Editor’s Note: A year ago on Sept. 16, U.S. HealthWorks doctor Anne Coatney was thrust into a tragic situation at the most unexpected time. Her story and how she handled it follows.
This sun-drenched afternoon in Reno, Nevada, was supposed to be the start of another memorable weekend for Anne Coatney. A big fan of aeronautics, she was back in a familiar place, her eyes transfixed on the sky as she sat in Box 68 at the annual Reno Air Races.
But for Coatney, a doctor for U.S. HealthWorks Medical Group in Seattle, the day turned tragic as a plane crashed into the viewing stands.
That Friday, Sept. 16, as Dr. Coatney attentively gazed up at the sky during the featured Unlimited Race, fear engulfed the tens of thousands of spectators as a vintage World War II-era fighter plane, traveling in excess of 450 mph, careened out of control.
“Practically everyone hit the deck around me, but I just stood up and watched it,” recalls Dr. Coatney. “I thought, ‘Oh my gosh, I may die!’ Everyone was fearful for their life.”
There was little advance warning when the modified vintage airplane slammed into the tarmac at Reno-Stead Airport, resulting in the worse accident – 11 deaths, 74 injured – in the history of American air race events. Before this year’s disaster, 18 pilots had lost their lives at the Reno Air Races since 1972, but never a spectator.
The plane piloted by Jimmy Leeward crashed near the grandstands around 50 yards away.
A doctor with 19 years of emergency medical treatment experience, Dr. Coatney took a quick look around her immediate area, then sprinted straight for the crash scene.
As she rushed to the accident location, in her path were debris from the plane, and several dead bodies, including a person in a wheel chair, but she remained focused on getting to those she could still help.

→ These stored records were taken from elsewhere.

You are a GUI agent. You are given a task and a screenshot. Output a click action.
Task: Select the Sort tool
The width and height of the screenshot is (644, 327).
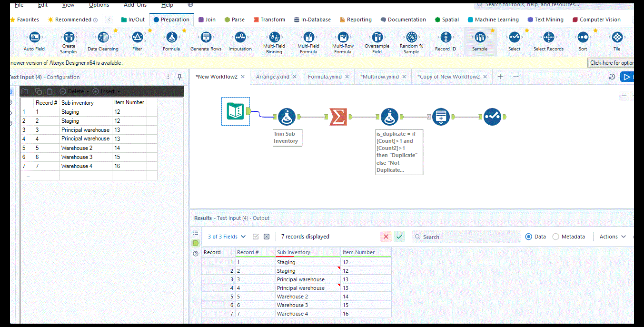[x=582, y=38]
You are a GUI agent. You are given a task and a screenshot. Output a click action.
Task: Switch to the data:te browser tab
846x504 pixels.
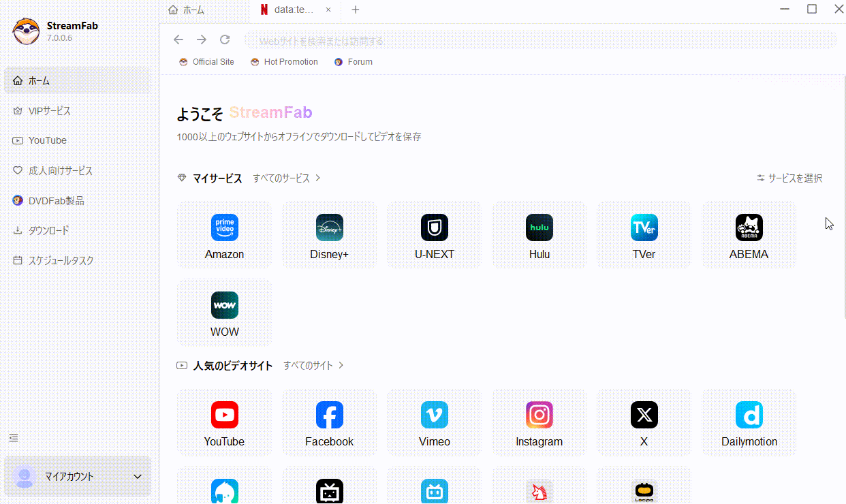pyautogui.click(x=289, y=10)
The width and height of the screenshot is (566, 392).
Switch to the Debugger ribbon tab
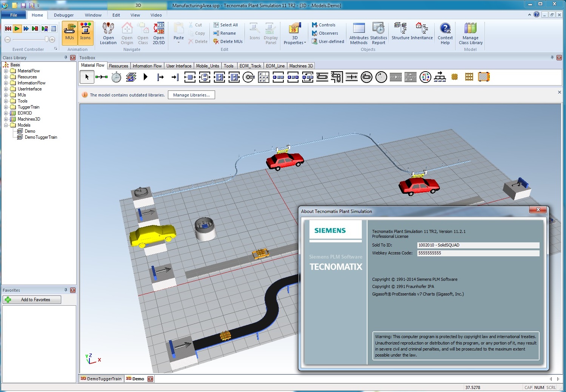point(63,15)
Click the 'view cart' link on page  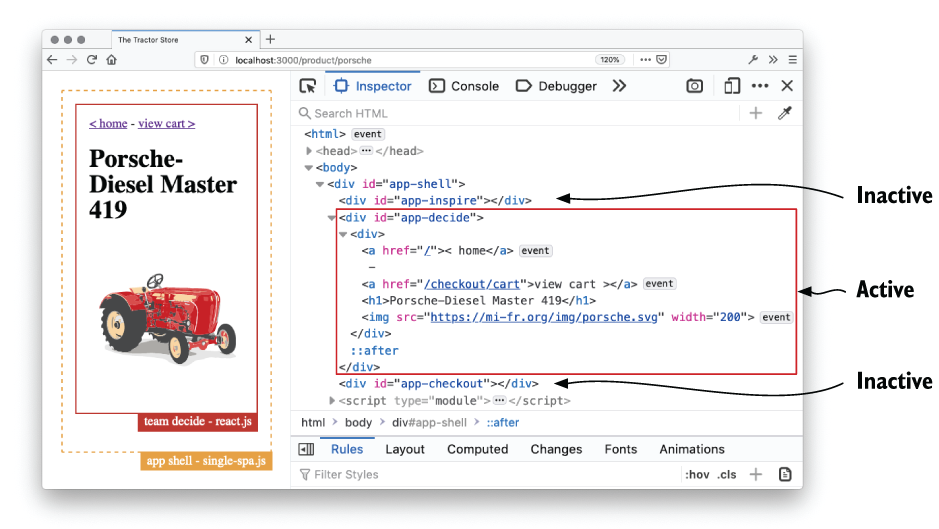point(166,123)
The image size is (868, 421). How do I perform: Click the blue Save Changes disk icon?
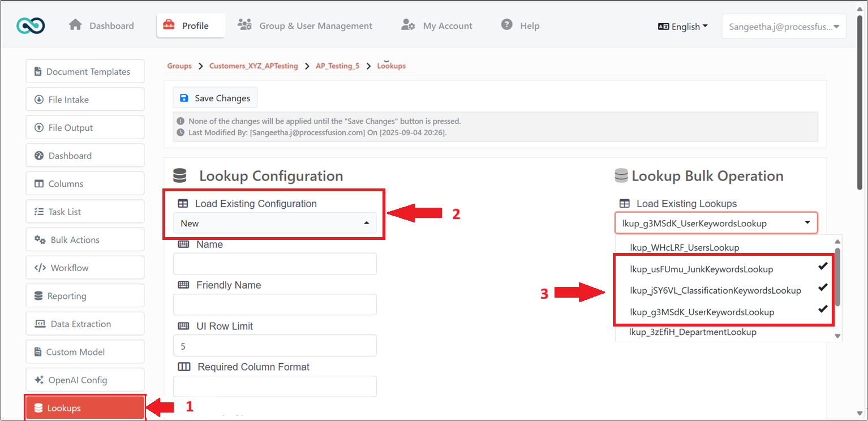point(184,98)
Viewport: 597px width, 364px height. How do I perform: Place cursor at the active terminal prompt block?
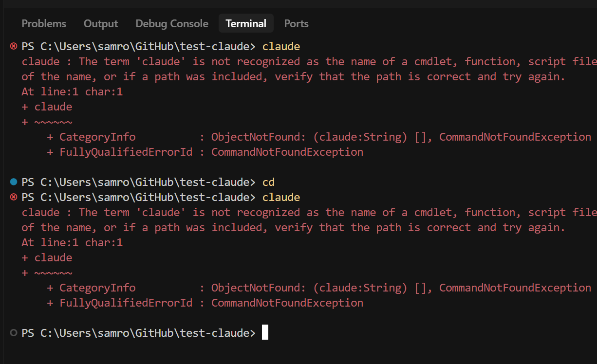pyautogui.click(x=265, y=332)
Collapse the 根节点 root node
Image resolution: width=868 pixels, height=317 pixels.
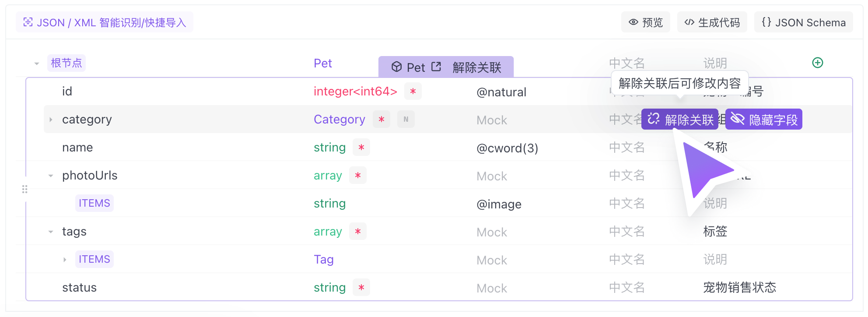click(x=37, y=63)
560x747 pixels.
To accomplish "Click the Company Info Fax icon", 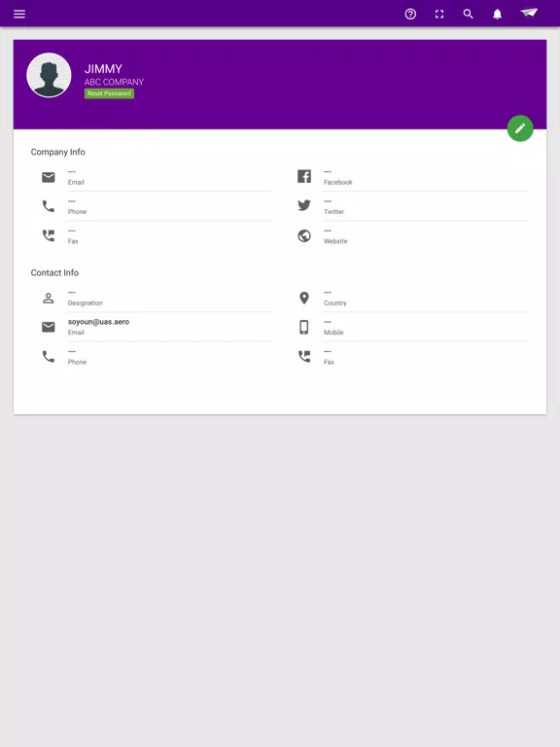I will [x=49, y=235].
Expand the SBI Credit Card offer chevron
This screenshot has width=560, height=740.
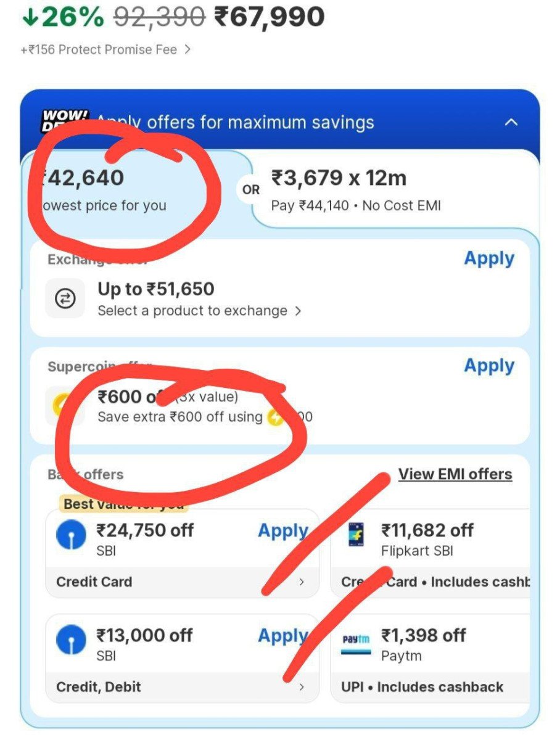[x=301, y=582]
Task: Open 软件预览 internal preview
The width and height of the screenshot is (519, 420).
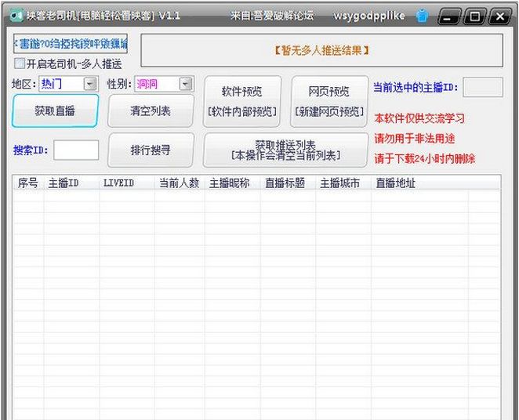Action: (242, 102)
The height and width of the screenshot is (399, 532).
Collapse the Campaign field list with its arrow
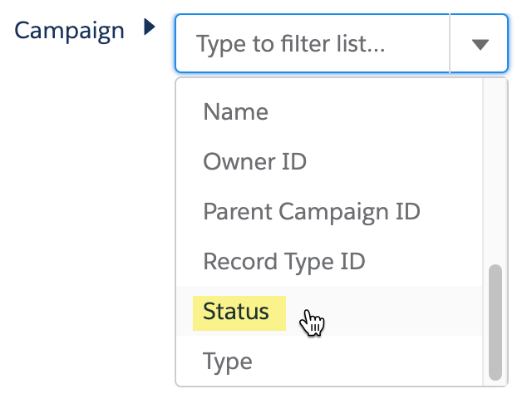click(x=150, y=27)
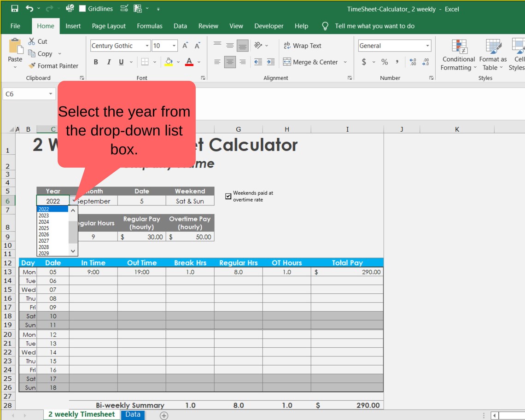
Task: Click the Percent Style icon
Action: click(384, 62)
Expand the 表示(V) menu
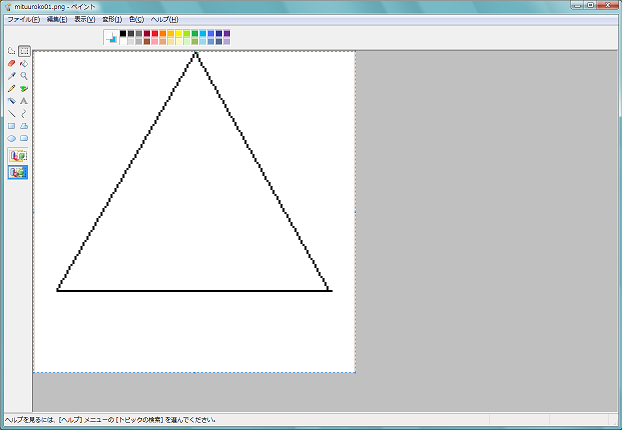Image resolution: width=622 pixels, height=430 pixels. (x=85, y=19)
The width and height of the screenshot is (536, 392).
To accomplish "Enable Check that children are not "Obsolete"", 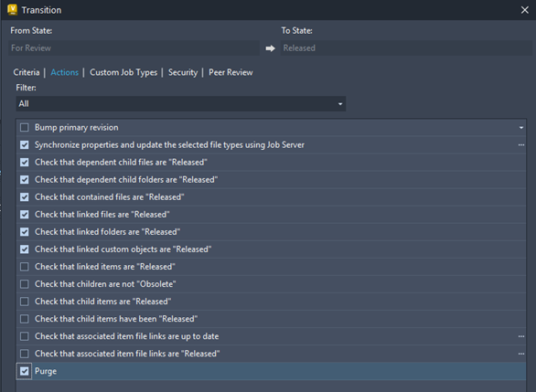I will click(25, 284).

“I was running toward the crash. Your adrenaline takes over and you just react on instinct. I didn’t know I could run that fast,” Dr. Coatney said. “I immediately was looking for someone in charge and, luckily, I found him quickly. I told him I was an emergency room doctor and he told me to go to the red zone, where the most critically injured people were being taken.”
The first person Dr. Coatney encountered was a 54-year-old man who was in mild shock. His right arm was severed at the elbow and he had an open skull fracture. Because she had no medical equipment, soothing words and makeshift treatment were all Dr. Coatney could immediately provide.
“All I had were my hands,” she said.
She kept those hands busy, trying to stop the flow of blood while keeping the man calm and taking some vitals with the aid of her watch. For bandages, Coatney used cloth given to her by helpful spectators who were cutting up nearby curtains from the box seats. Eventually she managed to stop the man’s bleeding in several places.
After helping load the man into a helicopter, she was off to the next injured person, a woman who had two fractured legs, open wounds, internal bleeding, and was in Level 2 shock. Dr. Coatney later treated a 29-year-old woman who had problems breathing due to shrapnel sticking out of her chest. Her leg was fractured and she had a collapsed lung.
Exhausted and back at her hotel that evening, Coatney called the hospital and checked on all five patients she had treated.
Dr. Coatney said her three years of residency at an emergency department in downtown Detroit, where caring for 20 gun-shot wound patients a night was not unusual, helped prepare her for Reno.
“I have learned how to remain objective and just do what I was trained to do,” Dr. Coatney said. “I thank God I had such good emergency training from my ER director in Detroit. It helped me be ready for a disaster like this one.”
Dr. Coatney has been coming to the Reno show for 19 straight years. It was quite an ordeal, but Coatney insists that she will be back in Reno next year and sitting in Box 68 once again.
“When you look back on what happened, you just think that you were lucky to live through it,” Dr. Coatney said. “It makes you look at things differently and you think that every day is a gift. It was a life-changing moment. But I’m absolutely coming back. I’ve gotten to know so many people that come to Reno every year and I’m part of the aviation community.”